As the San Diego Padres suffer through yet another year of mediocrity, reports of the team’s willingness to acquire Major League assets are beginning to surface.

According to Ken Rosenthal of the Athletic, the Padres are “making a big push” for Tampa Bay Rays starting pitcher Chris Archer. Although Rosenthal follows this claim up by saying a trade doesn’t seem likely, it is worth noting that the Padres have interest in a proven major league player who is under control long enough to help the team once their competitive window opens. With that being said, should the Padres pull the trigger on the soon-to-be 30 year-old.

Archer was once seen as a future ace after his first full season in the bigs back in 2013. A 3.22 ERA and 1.3 fWAR accompanied a league-average 19.2 percent strikeout rate to combine for a very solid rookie campaign. He would only improve from that point, posting strikeouts percentages at an above average rate while keeping his walks in check.

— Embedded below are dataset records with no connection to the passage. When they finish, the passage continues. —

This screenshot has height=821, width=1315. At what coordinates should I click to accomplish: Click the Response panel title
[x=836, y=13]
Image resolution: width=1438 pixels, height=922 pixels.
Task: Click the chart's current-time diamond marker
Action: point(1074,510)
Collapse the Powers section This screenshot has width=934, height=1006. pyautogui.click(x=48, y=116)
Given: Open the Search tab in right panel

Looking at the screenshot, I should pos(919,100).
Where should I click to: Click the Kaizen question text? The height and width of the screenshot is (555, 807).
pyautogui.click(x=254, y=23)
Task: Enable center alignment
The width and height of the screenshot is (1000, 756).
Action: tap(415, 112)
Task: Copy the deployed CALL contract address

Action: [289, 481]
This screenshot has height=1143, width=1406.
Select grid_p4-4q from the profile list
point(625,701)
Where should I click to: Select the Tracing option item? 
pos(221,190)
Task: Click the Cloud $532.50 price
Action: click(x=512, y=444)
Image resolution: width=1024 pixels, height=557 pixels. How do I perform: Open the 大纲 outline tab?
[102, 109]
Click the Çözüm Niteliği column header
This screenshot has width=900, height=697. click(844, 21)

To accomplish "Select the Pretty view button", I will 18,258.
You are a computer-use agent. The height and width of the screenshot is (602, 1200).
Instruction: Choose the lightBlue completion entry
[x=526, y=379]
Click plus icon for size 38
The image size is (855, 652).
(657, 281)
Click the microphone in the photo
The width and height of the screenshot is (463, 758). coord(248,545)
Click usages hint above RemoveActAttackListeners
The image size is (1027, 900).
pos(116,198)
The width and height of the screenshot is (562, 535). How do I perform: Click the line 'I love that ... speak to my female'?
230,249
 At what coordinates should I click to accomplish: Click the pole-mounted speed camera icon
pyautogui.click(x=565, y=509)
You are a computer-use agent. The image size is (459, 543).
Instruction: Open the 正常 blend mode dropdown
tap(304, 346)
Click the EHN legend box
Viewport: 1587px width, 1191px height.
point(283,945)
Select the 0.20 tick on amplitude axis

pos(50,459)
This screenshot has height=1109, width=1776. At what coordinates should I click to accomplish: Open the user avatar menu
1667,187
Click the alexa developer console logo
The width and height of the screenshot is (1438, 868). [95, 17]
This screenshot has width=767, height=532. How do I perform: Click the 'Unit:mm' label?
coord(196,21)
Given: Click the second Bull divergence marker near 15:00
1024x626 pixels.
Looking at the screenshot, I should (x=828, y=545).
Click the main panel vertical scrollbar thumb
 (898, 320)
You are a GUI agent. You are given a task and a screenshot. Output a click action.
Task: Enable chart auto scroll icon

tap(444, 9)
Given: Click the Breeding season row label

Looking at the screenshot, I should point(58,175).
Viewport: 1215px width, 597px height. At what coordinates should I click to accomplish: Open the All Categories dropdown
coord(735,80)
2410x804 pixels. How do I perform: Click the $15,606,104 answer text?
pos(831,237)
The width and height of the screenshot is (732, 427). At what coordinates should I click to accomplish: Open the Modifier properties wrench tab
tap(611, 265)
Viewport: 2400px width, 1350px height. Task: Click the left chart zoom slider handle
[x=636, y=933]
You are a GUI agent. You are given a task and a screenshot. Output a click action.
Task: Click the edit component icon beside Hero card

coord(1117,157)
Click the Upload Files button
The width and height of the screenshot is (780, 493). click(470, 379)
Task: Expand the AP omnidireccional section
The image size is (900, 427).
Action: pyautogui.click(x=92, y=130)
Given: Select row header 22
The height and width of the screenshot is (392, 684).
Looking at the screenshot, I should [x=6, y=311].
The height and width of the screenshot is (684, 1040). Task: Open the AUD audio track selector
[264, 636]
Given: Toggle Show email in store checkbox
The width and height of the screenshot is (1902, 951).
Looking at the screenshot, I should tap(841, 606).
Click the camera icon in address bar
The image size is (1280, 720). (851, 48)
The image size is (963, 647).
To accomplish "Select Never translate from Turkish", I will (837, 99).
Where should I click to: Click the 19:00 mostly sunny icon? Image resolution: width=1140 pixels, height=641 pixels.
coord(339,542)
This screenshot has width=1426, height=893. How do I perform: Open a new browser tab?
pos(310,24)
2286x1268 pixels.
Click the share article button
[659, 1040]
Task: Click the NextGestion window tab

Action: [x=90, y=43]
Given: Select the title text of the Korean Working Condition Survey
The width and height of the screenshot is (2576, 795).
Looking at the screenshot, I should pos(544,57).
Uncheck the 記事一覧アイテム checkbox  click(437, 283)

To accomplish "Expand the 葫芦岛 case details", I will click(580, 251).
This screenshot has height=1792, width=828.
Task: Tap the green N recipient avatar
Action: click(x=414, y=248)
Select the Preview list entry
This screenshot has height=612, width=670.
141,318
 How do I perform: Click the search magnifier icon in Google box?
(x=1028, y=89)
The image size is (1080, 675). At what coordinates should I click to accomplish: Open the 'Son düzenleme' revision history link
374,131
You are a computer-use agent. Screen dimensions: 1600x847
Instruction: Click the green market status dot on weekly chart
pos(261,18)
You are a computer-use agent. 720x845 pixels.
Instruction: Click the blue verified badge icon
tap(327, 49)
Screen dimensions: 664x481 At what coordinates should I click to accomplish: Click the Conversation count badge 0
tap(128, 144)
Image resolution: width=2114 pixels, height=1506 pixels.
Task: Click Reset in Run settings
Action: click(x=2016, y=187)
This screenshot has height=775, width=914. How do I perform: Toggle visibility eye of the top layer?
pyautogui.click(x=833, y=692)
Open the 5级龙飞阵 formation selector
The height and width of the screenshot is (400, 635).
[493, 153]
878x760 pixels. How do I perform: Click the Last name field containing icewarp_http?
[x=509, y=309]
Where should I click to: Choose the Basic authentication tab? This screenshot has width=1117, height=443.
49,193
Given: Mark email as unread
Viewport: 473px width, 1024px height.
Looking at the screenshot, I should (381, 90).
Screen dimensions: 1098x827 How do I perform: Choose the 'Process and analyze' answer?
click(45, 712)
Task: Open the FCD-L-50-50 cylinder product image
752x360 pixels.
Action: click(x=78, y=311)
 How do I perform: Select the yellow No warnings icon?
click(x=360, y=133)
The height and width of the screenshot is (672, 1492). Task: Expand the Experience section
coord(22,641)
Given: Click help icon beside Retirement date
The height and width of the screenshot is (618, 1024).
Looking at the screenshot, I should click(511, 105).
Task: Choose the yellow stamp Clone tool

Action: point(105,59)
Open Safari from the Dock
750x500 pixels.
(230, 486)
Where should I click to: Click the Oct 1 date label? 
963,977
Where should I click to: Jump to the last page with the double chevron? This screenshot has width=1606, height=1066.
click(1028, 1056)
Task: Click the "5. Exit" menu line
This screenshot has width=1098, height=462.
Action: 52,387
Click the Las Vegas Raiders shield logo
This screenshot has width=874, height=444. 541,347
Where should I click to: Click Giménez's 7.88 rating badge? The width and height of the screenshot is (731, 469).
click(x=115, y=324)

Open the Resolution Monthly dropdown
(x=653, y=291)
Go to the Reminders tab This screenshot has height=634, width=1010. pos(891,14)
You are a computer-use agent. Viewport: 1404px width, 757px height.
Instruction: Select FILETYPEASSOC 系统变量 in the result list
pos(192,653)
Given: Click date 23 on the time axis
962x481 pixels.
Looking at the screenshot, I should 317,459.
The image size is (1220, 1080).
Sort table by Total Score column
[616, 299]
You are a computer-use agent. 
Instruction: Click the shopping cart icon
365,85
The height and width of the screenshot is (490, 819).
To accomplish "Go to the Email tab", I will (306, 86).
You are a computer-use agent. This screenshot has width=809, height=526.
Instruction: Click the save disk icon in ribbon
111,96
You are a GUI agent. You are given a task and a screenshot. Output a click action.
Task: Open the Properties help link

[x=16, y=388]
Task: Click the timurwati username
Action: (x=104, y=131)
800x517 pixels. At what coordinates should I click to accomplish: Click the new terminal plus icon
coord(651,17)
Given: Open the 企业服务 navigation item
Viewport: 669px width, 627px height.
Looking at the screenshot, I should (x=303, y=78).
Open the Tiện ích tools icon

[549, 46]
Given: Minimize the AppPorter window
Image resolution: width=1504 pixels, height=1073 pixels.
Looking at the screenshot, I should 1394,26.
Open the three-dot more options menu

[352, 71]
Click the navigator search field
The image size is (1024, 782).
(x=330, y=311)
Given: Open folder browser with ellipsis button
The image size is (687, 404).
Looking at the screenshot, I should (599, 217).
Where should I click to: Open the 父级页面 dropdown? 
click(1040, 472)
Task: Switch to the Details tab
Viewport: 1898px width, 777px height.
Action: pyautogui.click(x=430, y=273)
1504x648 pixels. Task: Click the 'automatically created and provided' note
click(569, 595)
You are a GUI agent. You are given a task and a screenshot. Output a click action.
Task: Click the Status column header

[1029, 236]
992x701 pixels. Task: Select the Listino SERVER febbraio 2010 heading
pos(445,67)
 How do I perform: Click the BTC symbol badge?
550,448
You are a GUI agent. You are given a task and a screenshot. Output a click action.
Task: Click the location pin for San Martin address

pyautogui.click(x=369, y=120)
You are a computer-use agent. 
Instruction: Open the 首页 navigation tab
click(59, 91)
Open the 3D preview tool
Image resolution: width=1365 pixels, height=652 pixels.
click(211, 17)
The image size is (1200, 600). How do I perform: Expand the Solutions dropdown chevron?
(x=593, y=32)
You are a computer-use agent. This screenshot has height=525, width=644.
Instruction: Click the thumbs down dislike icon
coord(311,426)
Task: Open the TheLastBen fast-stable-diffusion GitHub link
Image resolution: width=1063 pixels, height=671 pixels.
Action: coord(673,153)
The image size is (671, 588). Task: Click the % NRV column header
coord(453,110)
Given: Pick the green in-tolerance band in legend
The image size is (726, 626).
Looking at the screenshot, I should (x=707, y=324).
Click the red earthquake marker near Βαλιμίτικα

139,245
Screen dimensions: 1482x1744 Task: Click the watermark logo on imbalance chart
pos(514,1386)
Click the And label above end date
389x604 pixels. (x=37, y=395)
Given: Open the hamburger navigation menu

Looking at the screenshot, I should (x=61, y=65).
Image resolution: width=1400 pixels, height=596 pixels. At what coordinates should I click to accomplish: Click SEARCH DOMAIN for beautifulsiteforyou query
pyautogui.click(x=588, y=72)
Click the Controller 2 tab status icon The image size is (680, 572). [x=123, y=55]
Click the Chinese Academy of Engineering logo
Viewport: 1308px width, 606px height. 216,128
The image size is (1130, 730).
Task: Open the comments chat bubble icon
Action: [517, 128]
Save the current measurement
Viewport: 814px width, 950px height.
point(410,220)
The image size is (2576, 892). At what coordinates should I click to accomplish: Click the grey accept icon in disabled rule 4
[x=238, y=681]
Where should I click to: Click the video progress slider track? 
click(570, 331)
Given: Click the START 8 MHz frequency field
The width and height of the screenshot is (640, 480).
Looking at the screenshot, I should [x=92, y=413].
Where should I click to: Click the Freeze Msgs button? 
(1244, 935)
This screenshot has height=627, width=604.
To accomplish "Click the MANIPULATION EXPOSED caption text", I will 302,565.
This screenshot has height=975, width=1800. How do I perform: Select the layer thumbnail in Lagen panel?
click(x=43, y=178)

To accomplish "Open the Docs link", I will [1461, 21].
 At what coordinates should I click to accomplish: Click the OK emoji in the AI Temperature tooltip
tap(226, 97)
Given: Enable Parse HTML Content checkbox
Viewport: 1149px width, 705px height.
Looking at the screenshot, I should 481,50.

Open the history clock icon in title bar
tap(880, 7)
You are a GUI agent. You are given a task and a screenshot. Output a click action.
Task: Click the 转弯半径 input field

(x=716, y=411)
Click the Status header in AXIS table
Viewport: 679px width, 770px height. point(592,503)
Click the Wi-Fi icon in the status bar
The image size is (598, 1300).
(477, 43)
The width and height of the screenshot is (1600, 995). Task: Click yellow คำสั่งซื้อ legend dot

Despite solid peripheral numbers Archer has had some trouble limiting runs as of late, posting an ERA over four in 2016 and 2017 while also sporting a 4.30 through 16 starts in 2018. His career FIP of 3.44 makes him out to be a much better pitcher than what he’s shown the past few seasons, but he doesn’t look to be the surefire ace that he has shown he could be in the past.

Part of Archer’s allure lies in his very team-friendly contract. He is under control through 2021, being owed $7.5 mil in 2019 and $8.25 mil in 2020 and 2021. For a number two pitcher in a team’s rotation, this is a huge value deal dollar-wise. With that being said, the Rays might be pricing themselves out of a trade for their current franchise star.

Reports indicate the Rays are looking for a huge package that could leave the Padres very vulnerable if they give the Rays what they’re looking for. Prospects are only prospects and they are not guaranteed to find success in the big leagues, but with reports that Tampa Bay is looking for a return similar to Chris Sale’s prior to the 2017 season, the Padres should stay far away.

2019 was supposed to be the year that the Padres start contending but the team’s lackluster play in 2018 has seemingly pushed the window back another year. Dealing young talent for a good-not-great pitcher who would be wasted for one season seems irresponsible and the team should avoid making moves such as this until they have an established core in place. Fernando Tatis Jr., Luis Urias, and Mackenzie Gore would seemingly need to be on the table for the Rays to even talk to AJ Preller’s front office, which should discourage the team from pursuing Archer any further.

If somehow the front office is able to convince the Rays to consider a package centered around right handed pitching prospects Cal Quantrill and Michel Baez then the Padres should definitely pursue Archer, but that doesn’t seem very likely. Right now the team must continue to build from within and hold off on trading high-profile prospects until the product on the field has improved.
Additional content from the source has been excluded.